Nemmeno il vento riesce più a scompormi.
Raccolsi frammenti del passato, li avevo custoditi con cura in quella parte così intima della mia esistenza. Raccolsi gli sbagli, i rimpianti ed i rimorsi, li esposi conscia di quanto fossero sbiaditi col tempo, conscia di quanto non nuocessero più e li vidi così, sbaragliati al vento e nulla m’importava, nessuno mi feriva nel vederli.
Chi s’attrista pensando all’ozio, non può essere ozioso, e desto è colui che crede di dormire.
Come posso pensare alle bellezze dell’universo, quando lo stesso piange nella miseria!?
Vi è in ognuno di noi un po’ di dr. Jekyll e un po’ di Mr. Hyde.

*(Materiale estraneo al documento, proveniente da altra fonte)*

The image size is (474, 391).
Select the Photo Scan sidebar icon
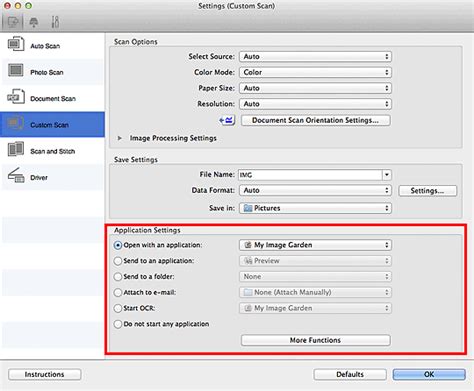[16, 71]
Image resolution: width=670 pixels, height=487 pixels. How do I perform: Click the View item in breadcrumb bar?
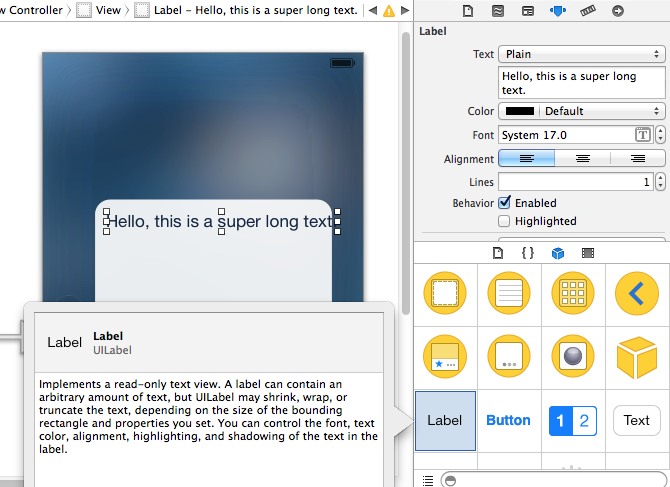coord(103,10)

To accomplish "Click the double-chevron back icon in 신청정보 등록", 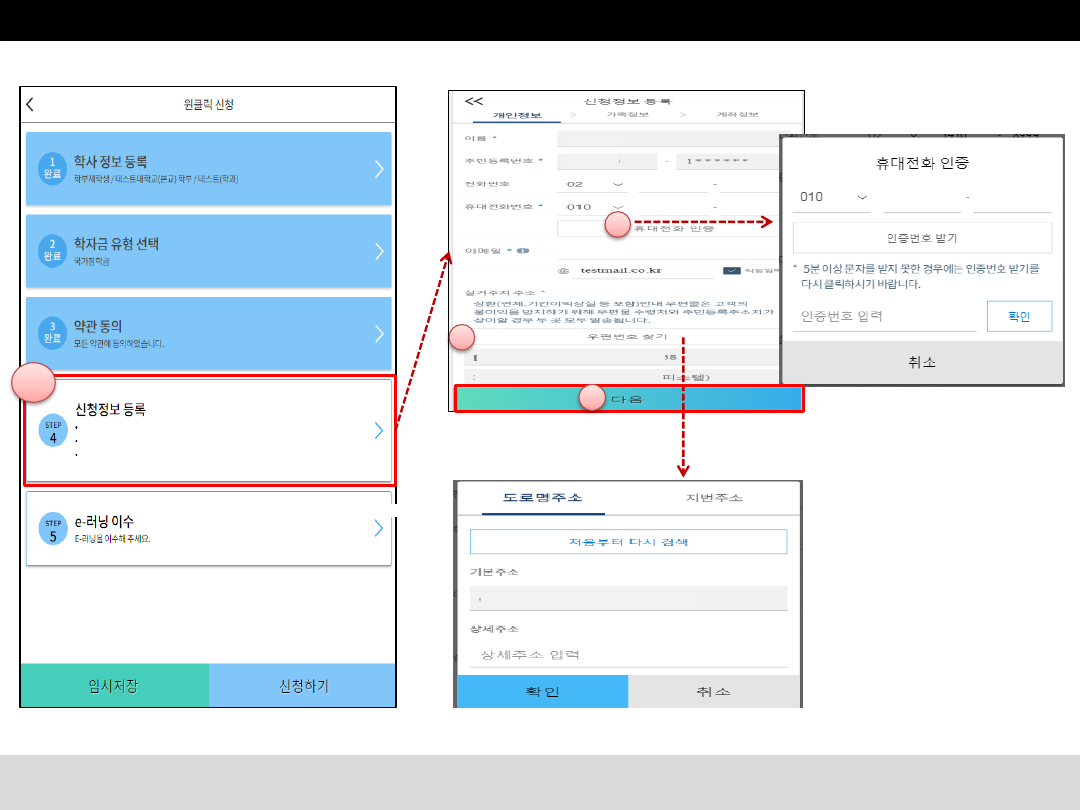I will (x=474, y=101).
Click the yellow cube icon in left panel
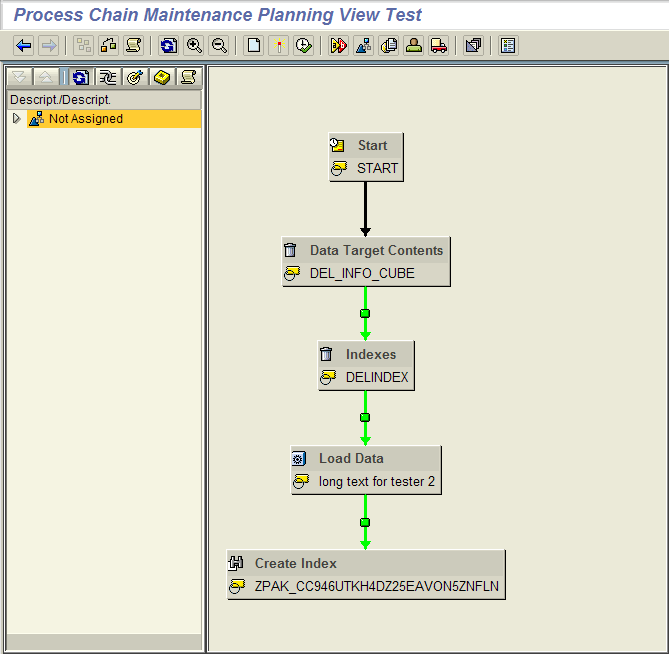 click(162, 78)
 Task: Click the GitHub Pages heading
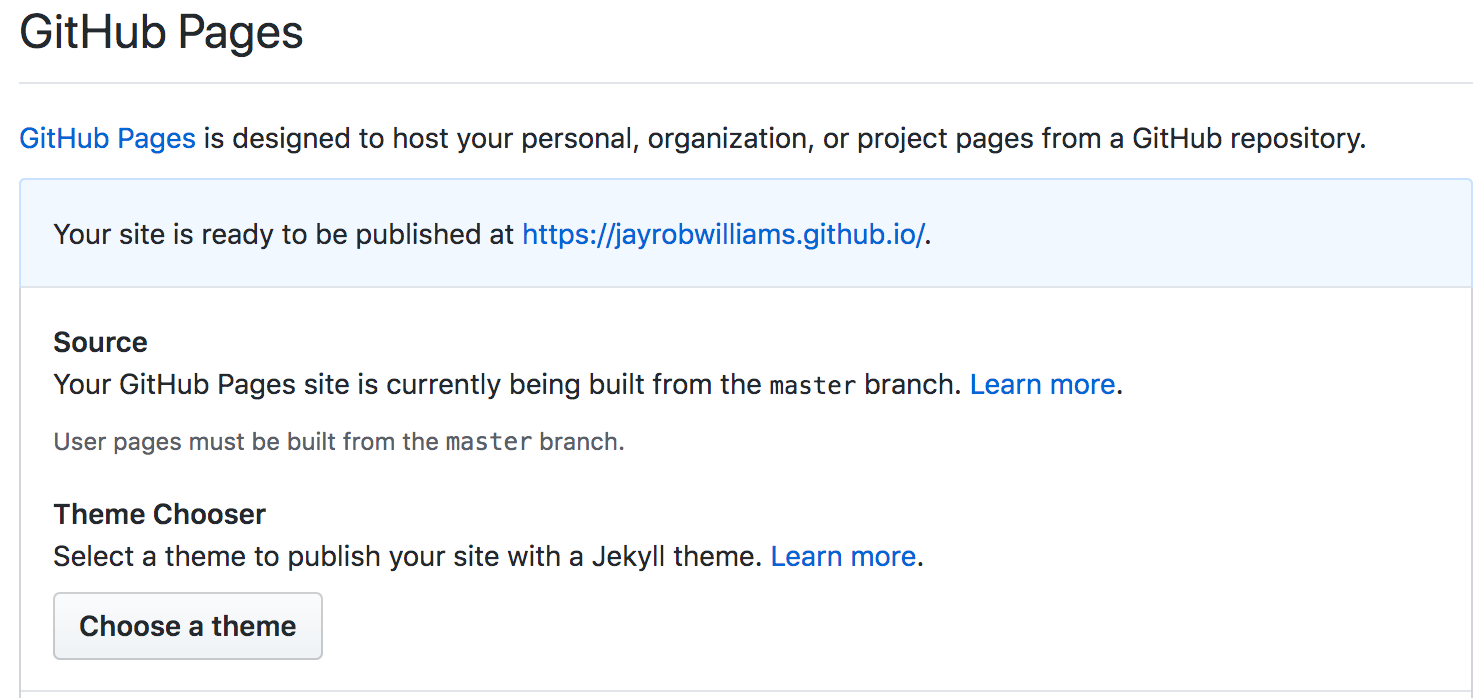[x=160, y=32]
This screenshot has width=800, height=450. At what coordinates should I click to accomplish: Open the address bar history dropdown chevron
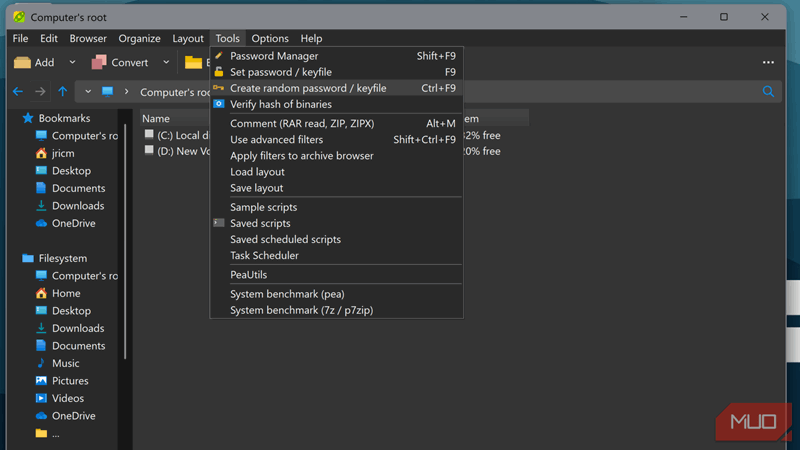point(88,92)
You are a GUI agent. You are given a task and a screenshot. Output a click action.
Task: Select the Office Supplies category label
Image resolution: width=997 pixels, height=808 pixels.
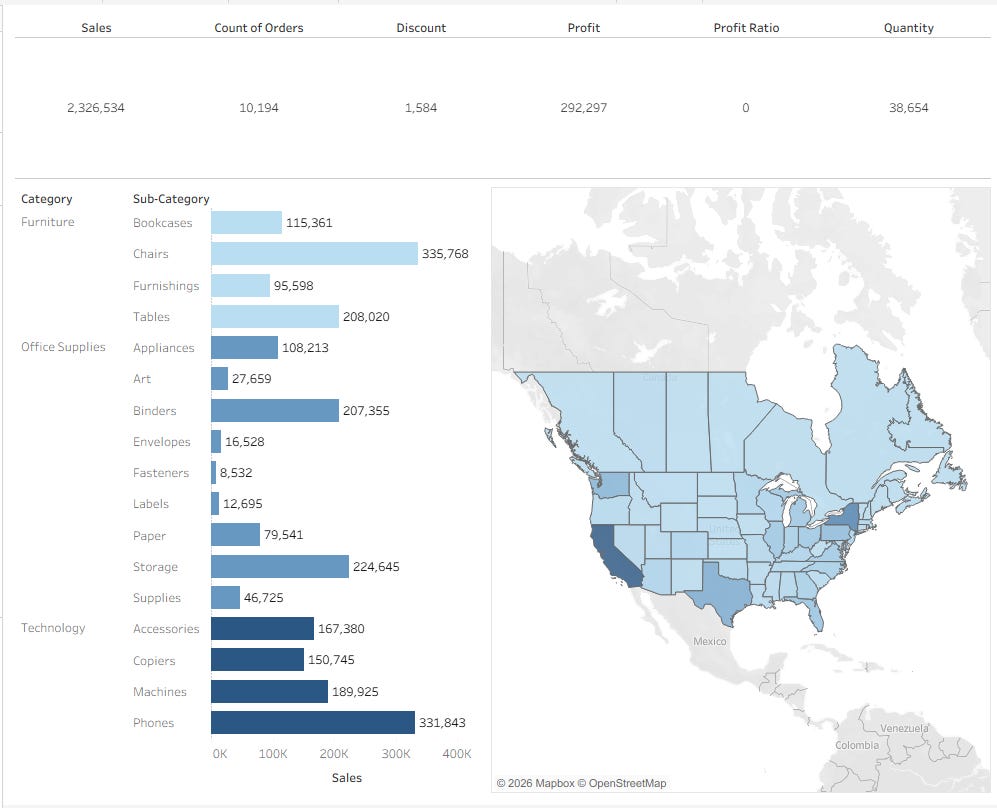(63, 347)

“Diviene disumano il carnefice che cerca di disumanizzare la vittima, non la vittima.” Come fa ad essere umano un essere che fa del male ai suoi simili? Come fa a trattarli peggio di bestie sapendo che non lo sono. Ci vuole coraggio, ma soprattutto devono essersi strappati il cuore dal petto per torturare e rinchiudere le persone, senza pietà, senza esitazione, senza emozione. Per non dimenticare, ma soprattutto per non rifare più quell’errore, quello di sentirsi migliore, quello di sentirsi il più forte, quello di non tollerare le diversità, quello di punire spietatamente senza alcun diritto di farlo, quello di non essere umani e di vietare ad altri di esserlo.
Uno spirito, un’anima, un cuore soddisfatti sono recipienti pieni d’acqua: non ricevono più nulla che non rigettino subito.